While you pack your things I realize that I’ll never be the same. I already have someone in my head telling me to be strong although I feel brittle. My face shows you and the rest of the world that I’m less affected than is accurate. The person I wish I was is strong enough to let you go and not let you take every ounce of what made her who she was.
Everything that made me happy is being packed with your underwear and alarm clock in a box in the bedroom. It’s getting tossed alongside the Frosted Flakes that I hate, but you ate every single morning. It’s going with the photos we posted together on Instagram (now deleted) so that everyone knows that the rumors they heard of us splitting are true.
The truth is that I will always love you and the fact that my heart goes with you doesn’t upset me because I always knew that if this time came, it would have been this way.

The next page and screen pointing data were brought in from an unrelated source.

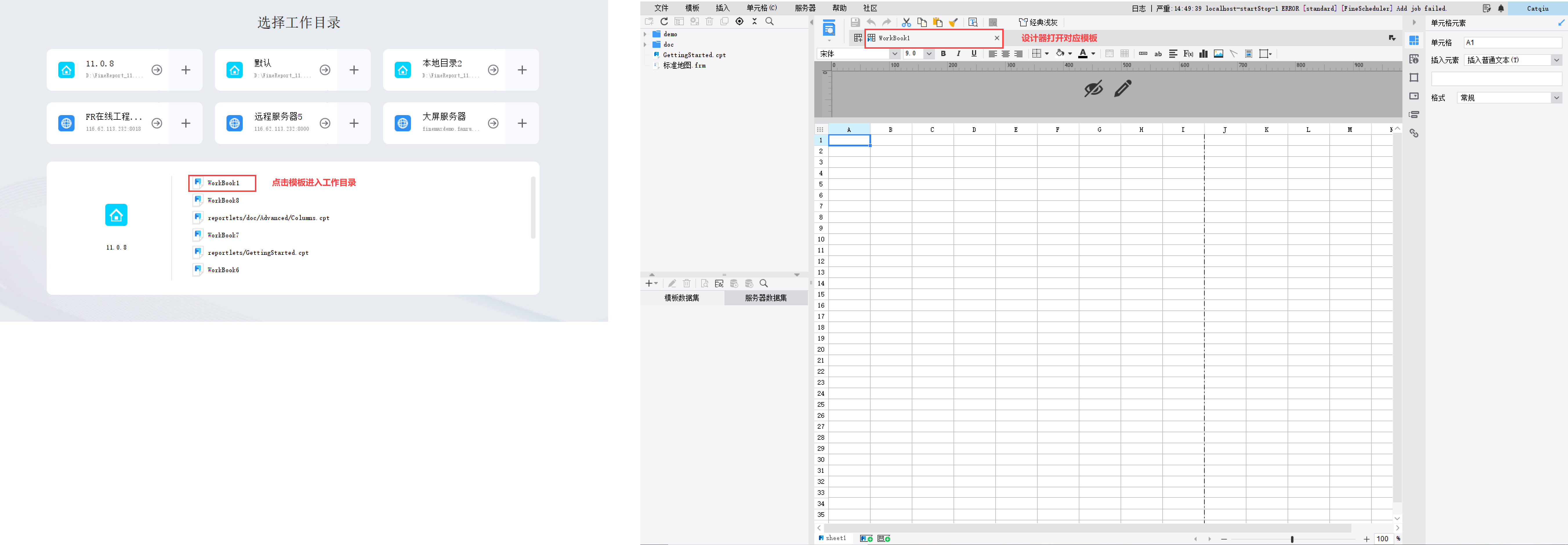Image resolution: width=1568 pixels, height=545 pixels.
Task: Insert a chart via bar chart icon
Action: 1203,54
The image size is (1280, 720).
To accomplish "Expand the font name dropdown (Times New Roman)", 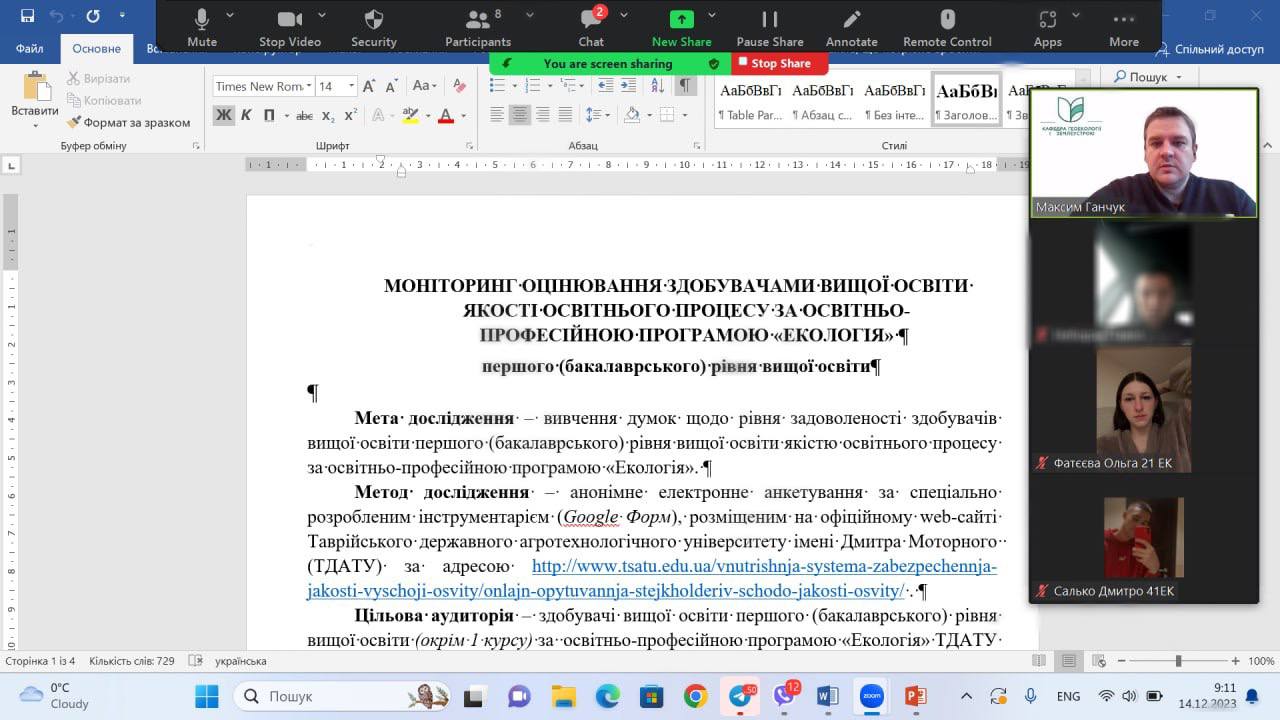I will (x=309, y=87).
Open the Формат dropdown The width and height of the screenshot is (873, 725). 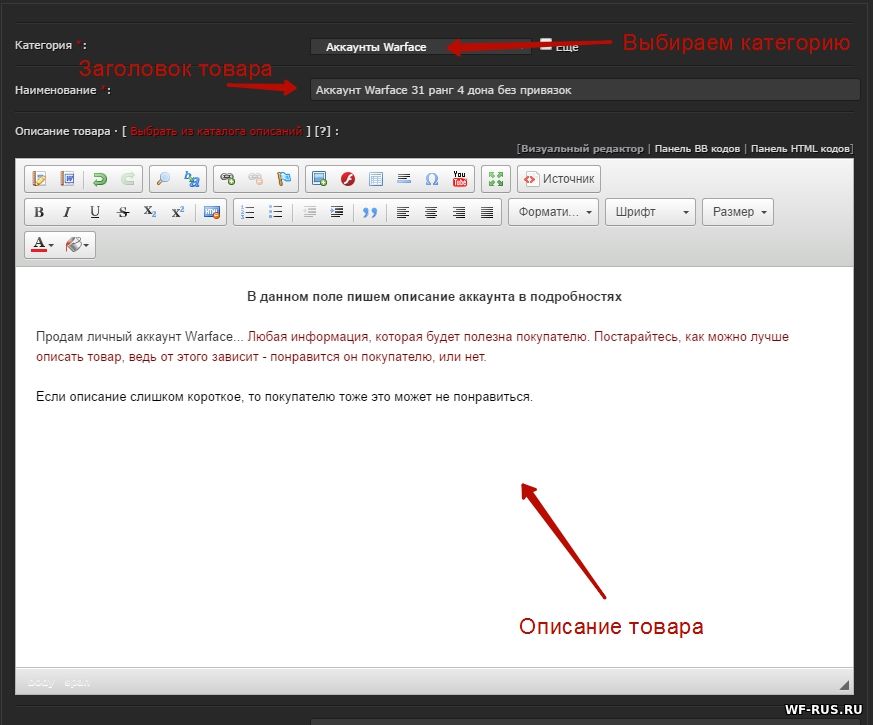[x=553, y=212]
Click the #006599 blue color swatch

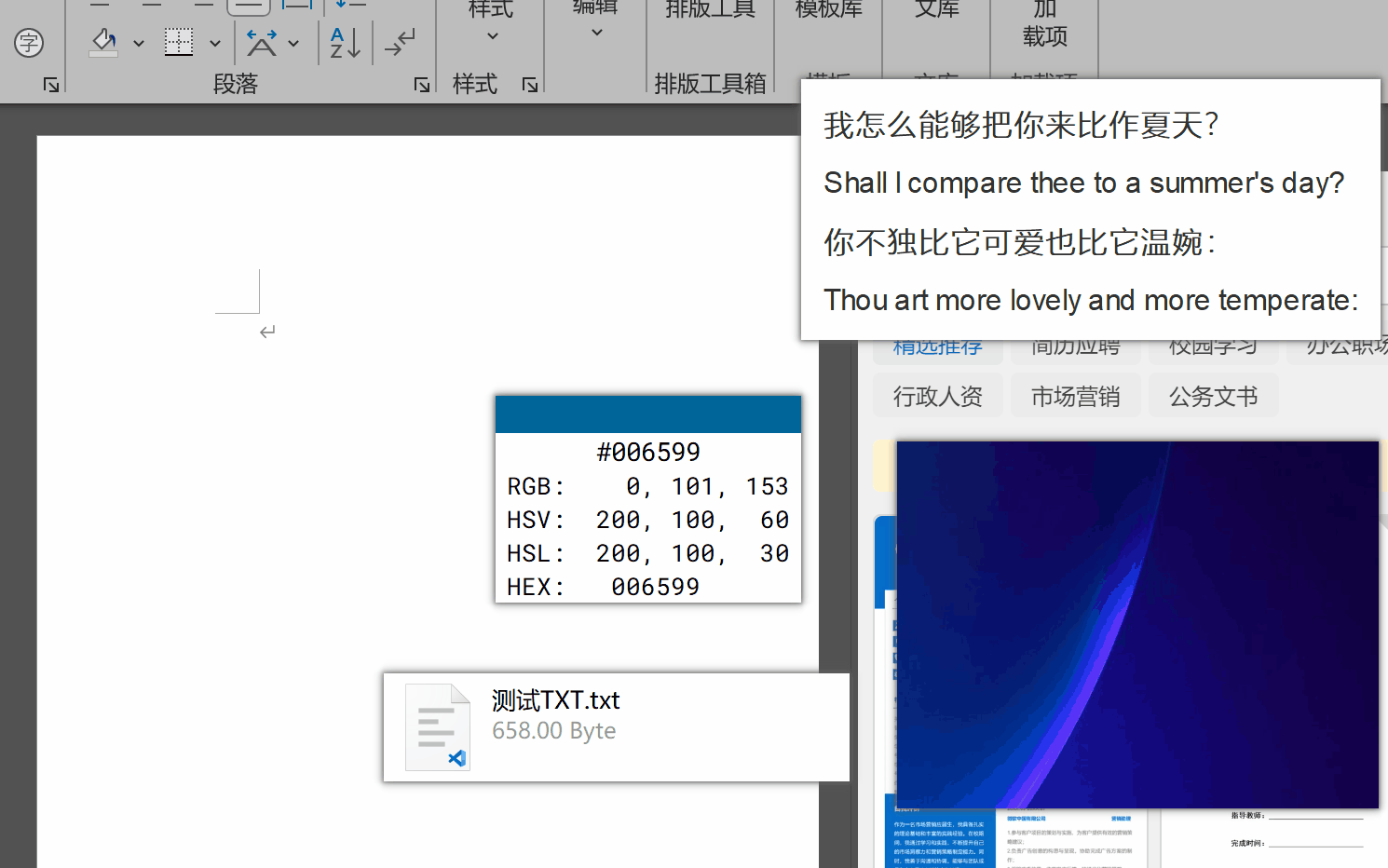(x=647, y=414)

Goodbye, not only to you, but everything that came along with being loved by you. I quietly say goodbye to the cologne you pack away although I know your smell is engraved in the sheets. I say goodbye to your laugh echoing in the apartment. I say goodbye to the warmth and light in my life.
My world already feels so cold and I want to convince you so bad to stay here with me, but I also want you to be happy. I know that if I still made you happy you wouldn’t be packing your things.
Goodbye to my future with you, the plans I made to grow old with you, my idea of family and how it revolved around you. Goodbye to all the passion you made me feel and I can only pray that you don’t take every ounce of positivity when all is set and done. You have nothing left here, but your ghost in my memories.